> **TEXT SECTION**
It was 2017 when Dublin wrestled supremacy of the All-Ireland Ladies Football Championship away from a legendary Cork generation.

Indeed apart from the Dubs' own 2010 triumph, every other title from 2005 to 2016 went to Cork with Dublin a regular beaten finalist towards the end of that Rebel run.

However, since Dublin flipped the script in 2017, they haven't looked back and are closing in on an All-Ireland four-in-a-row.

Standing in their way in Saturday's semi-final will be a free-scoring Armagh side, but should Dublin get past that challenge, a seventh final appearance awaits.

Sarah McCaffrey will be relishing the opportunity to make another final appearance, having watched the last two title wins from afar since a two-goal showing in a 4-11 to 0-11 trouncing of Mayo in the 2017 decider.

But after some time away on her travels, she is back in the midst of the action since returning to the panel for 2020.

"I went to New Zealand for a year in 2018-19. I just went on a working holiday visa," McCaffrey said of that absence at the AIG LGFA All Ireland Semi-Final Preview Event. 

"I went over and I was in Queenstown which is this amazing place in the south island. It's this real hub for outdoor adventure enthusiasts. It was amazing, beautiful.

> **EXCERPTED RECORDS**
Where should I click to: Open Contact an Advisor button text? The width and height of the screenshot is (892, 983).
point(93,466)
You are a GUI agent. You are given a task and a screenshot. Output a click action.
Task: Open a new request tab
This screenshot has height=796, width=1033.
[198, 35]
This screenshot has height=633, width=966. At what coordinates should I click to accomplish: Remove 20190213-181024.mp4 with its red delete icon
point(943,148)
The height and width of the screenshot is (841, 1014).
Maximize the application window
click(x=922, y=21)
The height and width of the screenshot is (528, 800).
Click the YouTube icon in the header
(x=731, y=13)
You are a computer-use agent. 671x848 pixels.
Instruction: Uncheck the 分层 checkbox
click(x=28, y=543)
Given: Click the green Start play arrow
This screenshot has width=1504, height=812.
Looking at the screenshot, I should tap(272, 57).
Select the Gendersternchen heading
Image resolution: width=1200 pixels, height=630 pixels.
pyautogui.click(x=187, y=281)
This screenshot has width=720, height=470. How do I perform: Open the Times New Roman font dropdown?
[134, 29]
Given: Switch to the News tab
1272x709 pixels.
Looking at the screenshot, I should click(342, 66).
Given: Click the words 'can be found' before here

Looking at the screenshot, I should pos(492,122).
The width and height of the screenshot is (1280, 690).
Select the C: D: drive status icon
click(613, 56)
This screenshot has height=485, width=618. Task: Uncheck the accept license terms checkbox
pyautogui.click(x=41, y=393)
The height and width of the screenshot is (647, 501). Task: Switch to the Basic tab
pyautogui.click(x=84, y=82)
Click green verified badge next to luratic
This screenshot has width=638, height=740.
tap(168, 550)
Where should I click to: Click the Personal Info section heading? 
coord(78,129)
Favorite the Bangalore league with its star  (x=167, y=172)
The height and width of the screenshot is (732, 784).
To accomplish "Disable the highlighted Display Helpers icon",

> **WHAT IS NEEDED**
Using the text on Dublin's ladies football championship run, state whether each statement agrees with it: (a) Cork won every All-Ireland title from 2005 to 2016 except Dublin's 2010 win; (b) Sarah McCaffrey scored one goal in the 2017 final against Mayo; (c) McCaffrey spent her time in New Zealand in Queenstown on the north island. Give yes or no for each, with the deciding words quoted from the text.

> **EXPECTED ANSWER**
(a) Yes: "apart from the Dubs' own 2010 triumph, every other title from 2005 to 2016 went to Cork"
(b) No: "a two-goal showing in a 4-11 to 0-11 trouncing of Mayo in the 2017 decider"
(c) No: "I was in Queenstown which is this amazing place in the south island"